Per rafforzarla, e renderla (quanto meno in prospettiva, ossia nel 2018-19) meno lenta, è pericoloso pensare ad una politica di bilancio espansiva (quale quella tratteggiata nel libro del segretario del Pd, Matteo Renzi): i riflessi sul debito pubblico potrebbero essere immediati con un’ondata di sfiducia nei confronti dei titoli di Stato (e non solo) di emittenti italiani. Si dovrebbe, invece, contenere la spesa corrente e dare spazio agli investimenti. Tuttavia, le varie spending review non hanno dato risultati apprezzabili perché non hanno seguito un metodo analogo a quello adottato da altri Paesi. Anzi, la stessa Scuola Nazionale d’Amministrazione ha smesso di effettuare corsi in materia, pure di mero aggiornamento del centinaio di cicli formativi tenuti dal 1995 al 2008.
Occorre puntare su riforme che non costino (ai contribuenti), privatizzare gran parte del capitalismo municipale e regionale e rivedere il sistema tributario (esaminando anche la flat tax). Un programma per un governo di legislatura e non per un esecutivo i cui partiti sono già in campagna elettorale. Nell’immediato, si deve però giungere in porto con la legge sulla concorrenza depurandola dai numerosi particolarismi clientelari inseriti durante il lunghissimo iter parlamentare.
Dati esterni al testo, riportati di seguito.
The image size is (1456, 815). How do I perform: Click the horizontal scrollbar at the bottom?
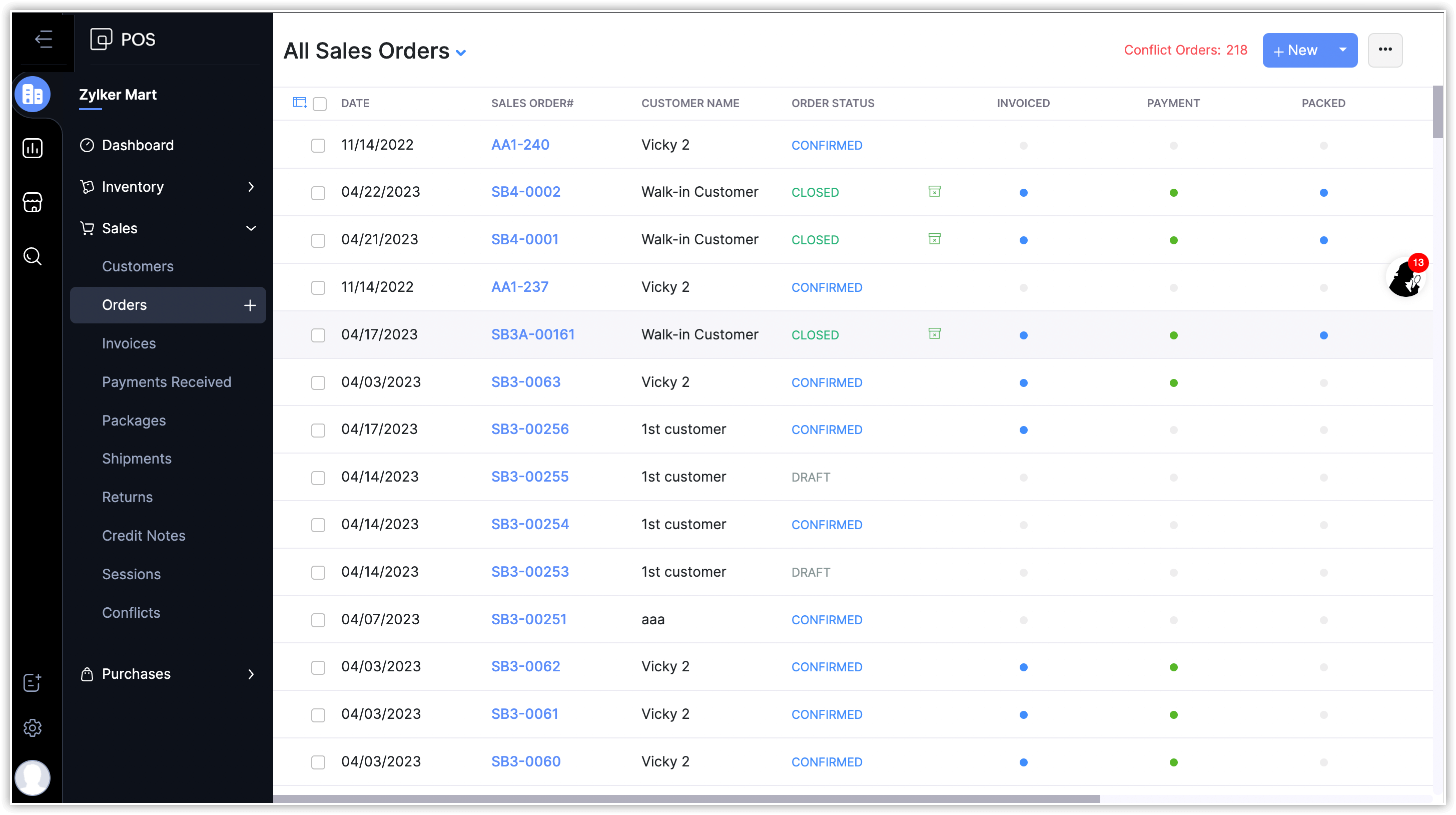tap(686, 798)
Nei restanti mesi della legislatura poco si può fare per aumentare le certezze. Il governo in carica, tuttavia, potrebbe fare quanto è in suo controllo. Predisporre, approvare in Consiglio dei Ministri e lasciare in eredità al suo successore due programmi: una per disboscare le selva oscura delle partecipate ed uno per ridurre il debito pubblico. Il tempo non manca. C’è però la volontà politica in una campagna elettorale che si presenta all’insegna delle mance?